# Determining the Chuck Taper: Jia Piin JP-30 "Drilling & Milling Machine"



## mattgray_calif (Sep 1, 2021)

Hello everyone, Matt in California, just getting started and looking for some additional guidance.

Picked up my first drilling and milling machine.  But getting started has been quite the challenge.

Someone once told me "If it isn't on Google, then it probably doesn't exist."  Well, this particular Jia Piin JP-30 isn't on Google, and it didn't come with a chuck.

Best as I can tell it seems to accept a MT2 spindle, with a Gage Line Diameter of 0.7370".  While I did not scope it to see if it would accept tang, the total depth appears to be 3.550".  I understand a true MT2 should have Gage Line of 0.700" and 2-15/16" depth. 

Does anyone have addition information on this machine, or can point me in the right direction?  I reached out to Jia Pin (hoping they are the same as Jia Piin), but so far no answer.

Thank you,
Matt


----------



## Ulma Doctor (Sep 1, 2021)

a lot of the smaller machines use MT2 taper, most use a tang to prevent spinning


----------



## Firstram (Sep 1, 2021)

Being a mill/drill shouldn't it have a draw bar?


----------



## Ulma Doctor (Sep 1, 2021)

sorry didn't see mill/drill- 
a drawbar would be best for milling


----------



## Nutfarmer (Sep 1, 2021)

It's easy to check if it's a number 2 Morse taper. Take a known number 2 arbor and apply a thin coat of blue on the shank and see what the contact pattern looks like.


----------



## pontiac428 (Sep 2, 2021)

Hmm, green machine, 3 pulleys/4 sheaves, made in Taiwan, part number JP-30... could it be a Rong Fu RF-30 in disguise?


----------



## mattgray_calif (Sep 2, 2021)

pontiac428 said:


> Hmm, green machine, 3 pulleys/4 sheaves, made in Taiwan, part number JP-30... could it be a Rong Fu RF-30 in disguise?


I was wondering about that, but seems to have some distinct differences.  Here are some pics, maybe you're right?


----------



## mattgray_calif (Sep 2, 2021)

Firstram said:


> Being a mill/drill shouldn't it have a draw bar?


It has a drawbar, and I'm embarrassed to say I didn't do a close enough inspection.  I removed a R8 3/4 collet a few moments ago.  So at the risk of asking a dumb question, would I remove that collet to install the R8 chuck assembly, and just use that collet when installing bits?


----------



## FOMOGO (Sep 2, 2021)

Yes, You should get yourself a full set of R-8 collets for various size end mills if it's in the budget, and welcome to the forum.
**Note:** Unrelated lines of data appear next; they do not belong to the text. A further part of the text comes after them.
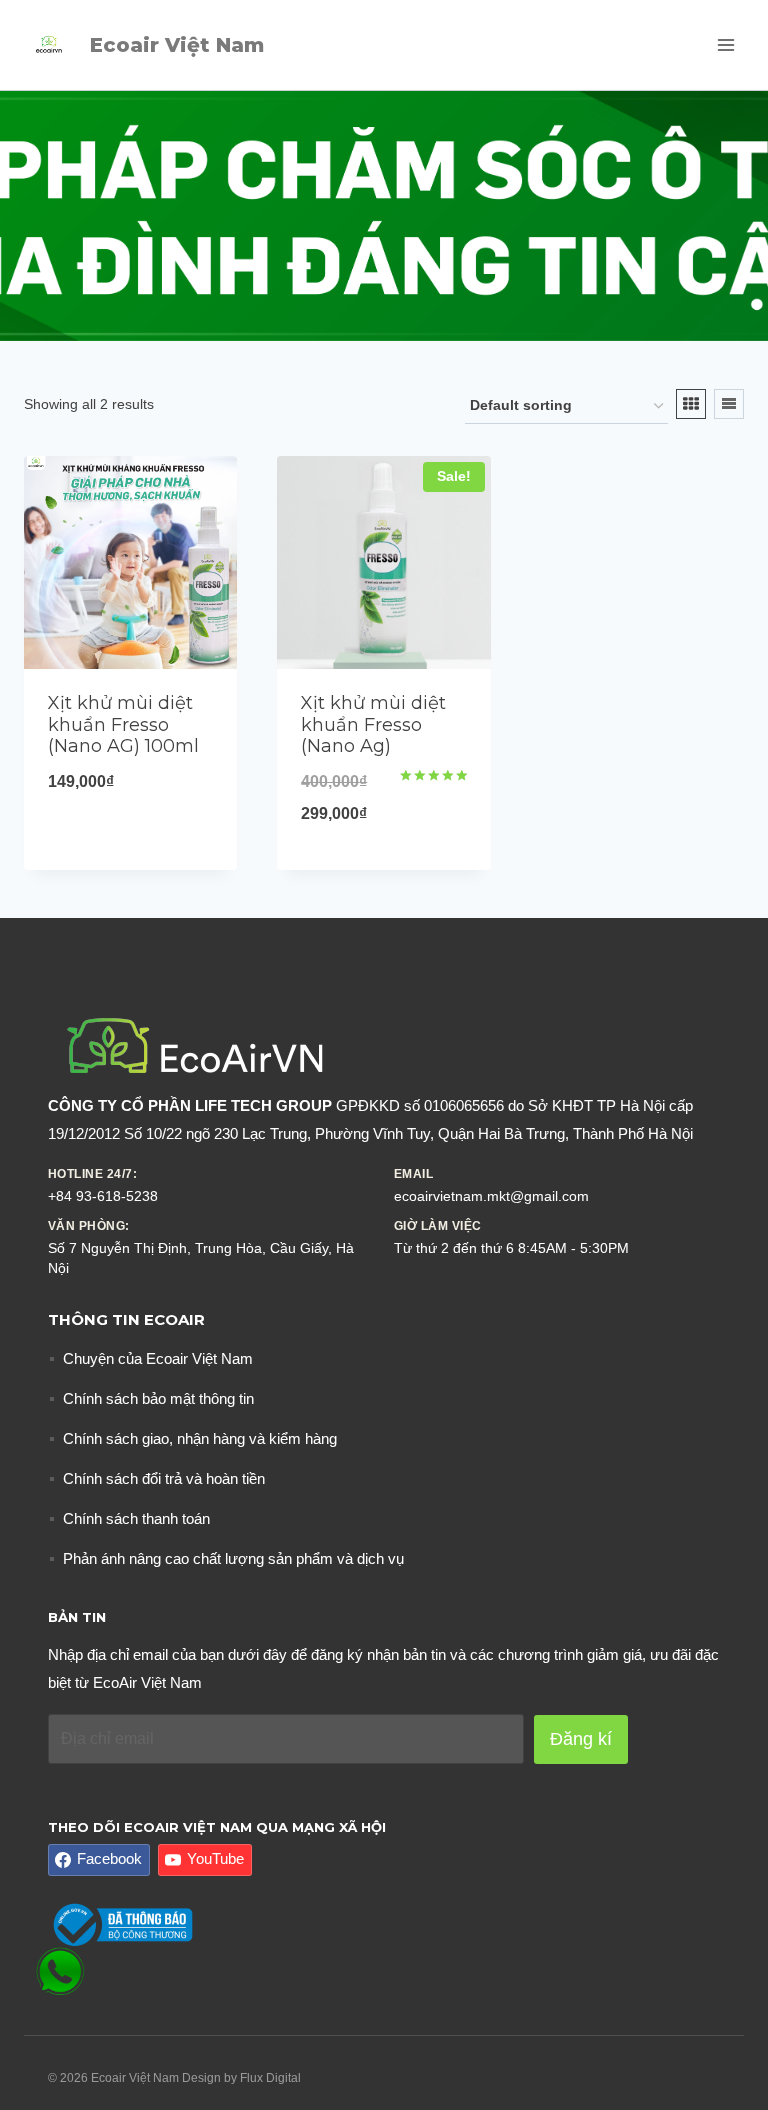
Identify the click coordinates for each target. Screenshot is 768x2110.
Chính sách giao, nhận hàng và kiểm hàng (200, 1438)
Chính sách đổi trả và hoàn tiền (164, 1478)
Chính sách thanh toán (136, 1518)
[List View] (729, 404)
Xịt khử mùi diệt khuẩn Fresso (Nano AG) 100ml (123, 724)
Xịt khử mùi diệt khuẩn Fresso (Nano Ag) (373, 724)
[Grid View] (691, 404)
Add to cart (131, 850)
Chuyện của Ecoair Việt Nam (158, 1358)
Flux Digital (270, 2078)
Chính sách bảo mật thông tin (158, 1398)
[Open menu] (725, 44)
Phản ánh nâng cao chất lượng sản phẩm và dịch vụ (233, 1558)
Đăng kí (581, 1739)
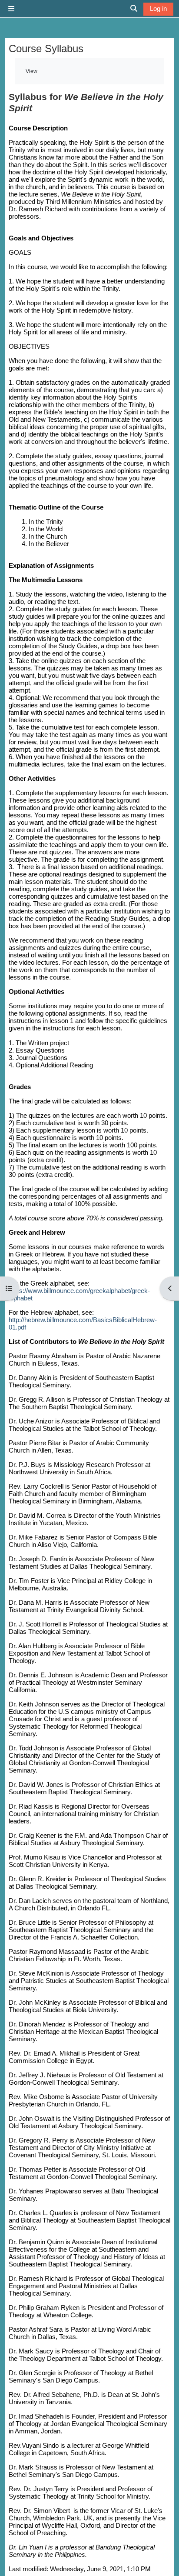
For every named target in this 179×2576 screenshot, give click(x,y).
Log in (158, 8)
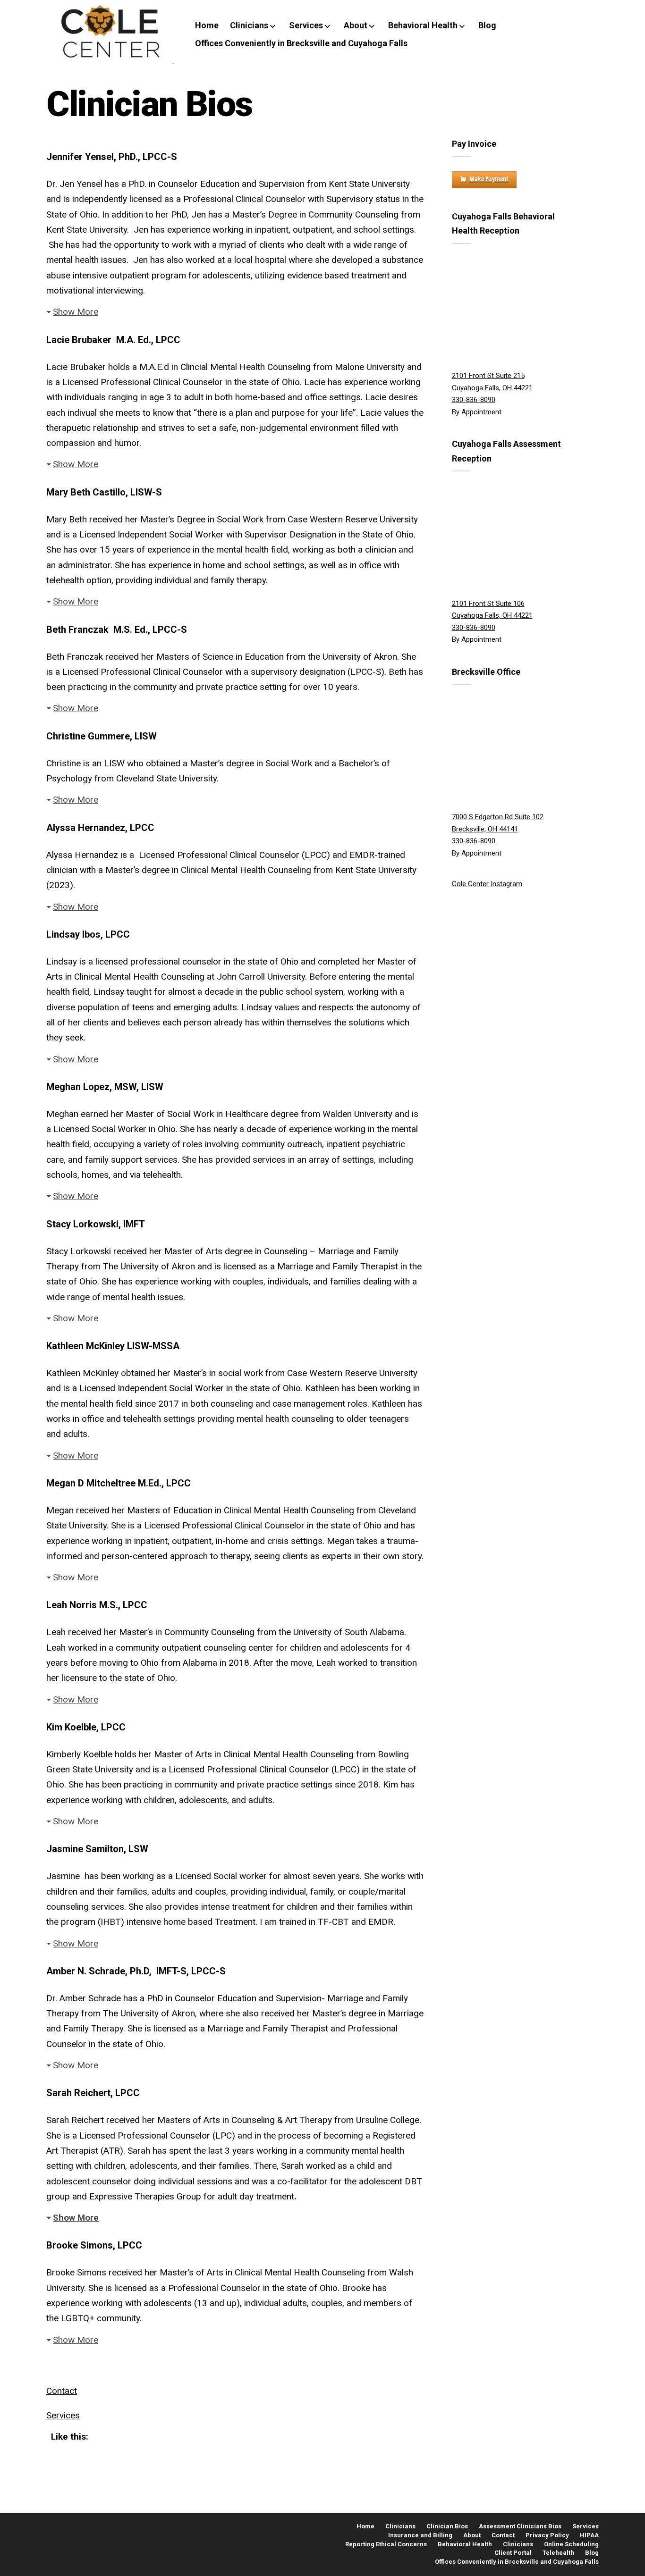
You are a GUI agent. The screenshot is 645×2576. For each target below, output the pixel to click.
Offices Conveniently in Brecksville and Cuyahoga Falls (301, 43)
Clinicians (249, 25)
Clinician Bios (447, 2526)
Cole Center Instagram (487, 884)
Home (207, 25)
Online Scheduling (571, 2544)
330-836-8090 (473, 399)
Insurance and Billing (420, 2535)
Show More (75, 311)
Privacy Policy (547, 2535)
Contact (61, 2390)
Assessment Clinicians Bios (520, 2526)
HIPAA (589, 2535)
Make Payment (489, 178)
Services (306, 25)
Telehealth (558, 2552)
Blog (487, 25)
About (355, 25)
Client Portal (513, 2552)
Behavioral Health (423, 25)
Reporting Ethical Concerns (386, 2544)
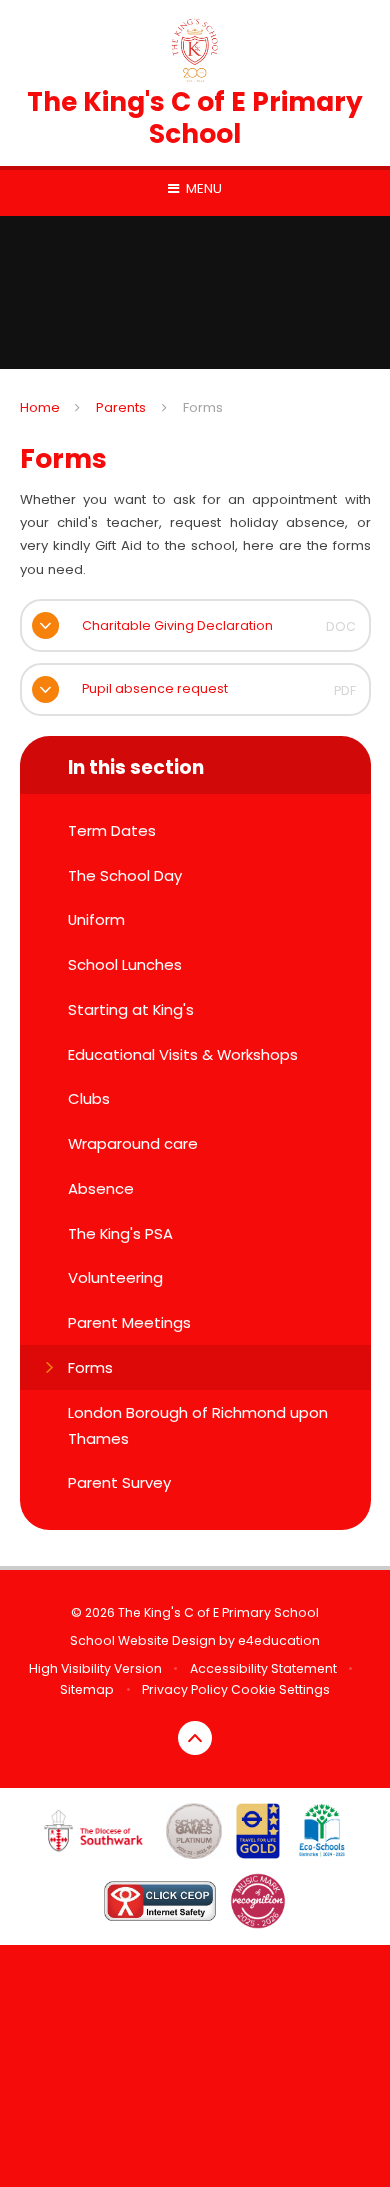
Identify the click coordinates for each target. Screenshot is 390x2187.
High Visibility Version (95, 1668)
Mike


----------



## pontiac428 (Sep 2, 2021)

Matt, your mill has all of the signs of being a Rong-fu.  The model 30 was the older type, and had the thinner column.  From what I've seen, this was the model to have the most variations, even though they are subtle. The 3-bolt clamp is different, but the rest of the head casting has the rong-fu curves and component placement.  Knowing what your base machine is will help you find parts and get help on this site.  You should be able to do lots of good work with this machine, once you've cleaned it up and dialed in your adjustments.

It is very good news for you that you have an R-8 spindle.  It is the most common, so there are lots of tools available for reasonable prices.  It shouldn't take much to get started with the basics, and there is a lot of used tooling that will work with this mill.  So congratulations and welcome!


----------



## Norseman C.B. (Sep 2, 2021)

Pontiac John hit it on the head  !!
Oh yeah...............


----------



## markba633csi (Sep 3, 2021)

You really only need a couple collets to get started- 3/8" and 1/2"
will hold a wide assortment of endmills
If the motor is 1 HP or more wiring/running the machine on 240 volts would be best
-Mark
Enjoy!


----------



## mattgray_calif (Sep 3, 2021)

Thank you everyone.  This has been very helpful.  I look forward to learning much more from you all.


----------